Clinical Experience with the ELAD System in Liver Failure

Prior to the initiation of our ongoing Phase III clinical trial program, over 145 subjects have received treatment with the ELAD System, including earlier iterations of the ELAD System, at multiple clinical sites in the United States, Europe, Asia and the Middle East in six randomized, controlled, clinical trials, one single-arm trial and a compassionate-use program. Currently, we have a Phase III randomized, controlled clinical trial fully enrolled and a second Phase III clinical trial underway. We also have enrolled our first subject in a Phase II clinical trial of the ELAD System in subjects with fulminant hepatic failure or surgery induced liver failure. Two early studies in acute liver failure were conducted using a different configuration of the ELAD System which involved circulation of whole blood to the VTL C3A cartridges rather than blood plasma. In these studies, 36 subjects were enrolled, of which 23 received treatment with the ELAD System and 13 were controls. The data from these studies led to the development of the next configuration of the ELAD System utilizing blood plasma and informed the design of the next clinical trials in acute liver failure.

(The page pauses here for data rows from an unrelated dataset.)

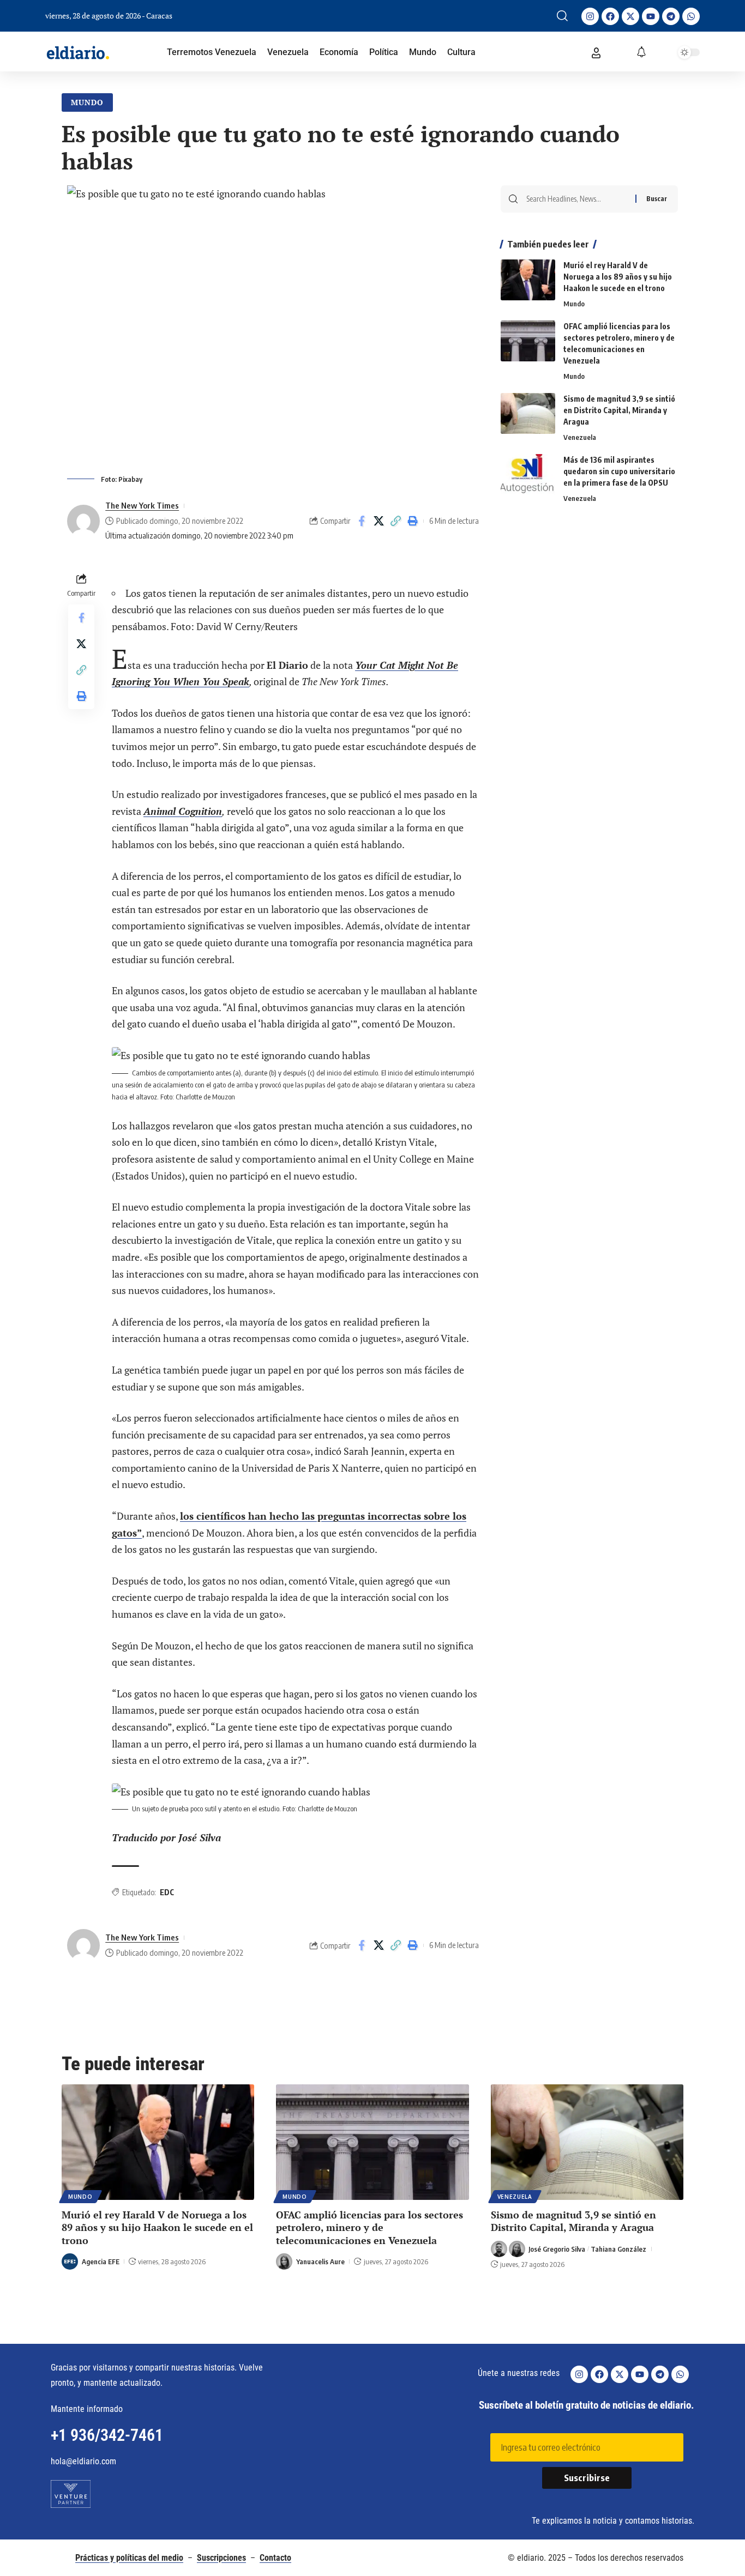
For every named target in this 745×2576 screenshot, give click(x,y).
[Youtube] (650, 16)
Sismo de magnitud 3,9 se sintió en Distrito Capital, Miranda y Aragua (619, 410)
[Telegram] (671, 16)
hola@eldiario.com (83, 2461)
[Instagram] (590, 16)
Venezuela (579, 437)
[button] (562, 16)
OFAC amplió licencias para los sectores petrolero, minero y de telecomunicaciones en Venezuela (369, 2227)
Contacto (275, 2558)
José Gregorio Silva (556, 2249)
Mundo (87, 102)
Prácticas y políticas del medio (129, 2558)
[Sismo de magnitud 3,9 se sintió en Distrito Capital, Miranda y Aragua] (528, 413)
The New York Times (142, 505)
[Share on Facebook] (361, 521)
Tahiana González (618, 2249)
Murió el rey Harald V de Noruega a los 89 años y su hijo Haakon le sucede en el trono (617, 277)
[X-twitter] (630, 16)
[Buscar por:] (576, 199)
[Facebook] (610, 16)
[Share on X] (378, 521)
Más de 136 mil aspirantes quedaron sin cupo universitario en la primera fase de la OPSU (619, 471)
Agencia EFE (100, 2261)
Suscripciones (221, 2558)
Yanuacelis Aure (320, 2261)
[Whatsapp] (691, 16)
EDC (167, 1892)
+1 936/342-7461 (107, 2435)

The following table summarizes subsequent clinical trials as well as currently planned clinical trials using the later configuration of the ELAD System involving the treatment of blood plasma:

Trial Date Study Design Indication(s) Sites* Location(s) Total Subjects Enrolled
VTI-208
(Phase III)
Enrollment commenced March 2013 Randomized, controlled AILD 40+ U.S., Europe, Australia 203
VTI-210
(Phase III)
Enrollment commenced November 2014 Randomized, controlled sAAH 40+planned U.S., Europe 150+ planned
VTI-212
(Phase II)
Enrollment commenced June 2014 Single arm in Phase II component FHF and SILF 30+planned U.S. 40 planned
VTI-206
(Phase IIb)
2009-2011 Randomized, controlled AILD and other 26 U.S., Europe 62
Compassionate
-use program
2008-2010 Single-arm Various 6 U.S., U.K., Singapore, Saudi Arabia 16
VTI-201
(Phase IIa)
2008-2009 Randomized, controlled AILD and other 6 U.S. 18
VTIC-301
(Pivotal)
2006-2007 Randomized, controlled Various,primarily viral hepatitis 2 China 69
CR-202
(Phase II)
2002-2003 Randomized, controlled FHF 8 U.S., U.K. 19
PS-0698
(Phase I)
1999-2000 Randomized, controlled FHF 6 U.S., U.K. 25

*For ongoing trials, represents numbers of clinical sites which will fluctuate throughout the trials in part based on resources and competition between trials for patients.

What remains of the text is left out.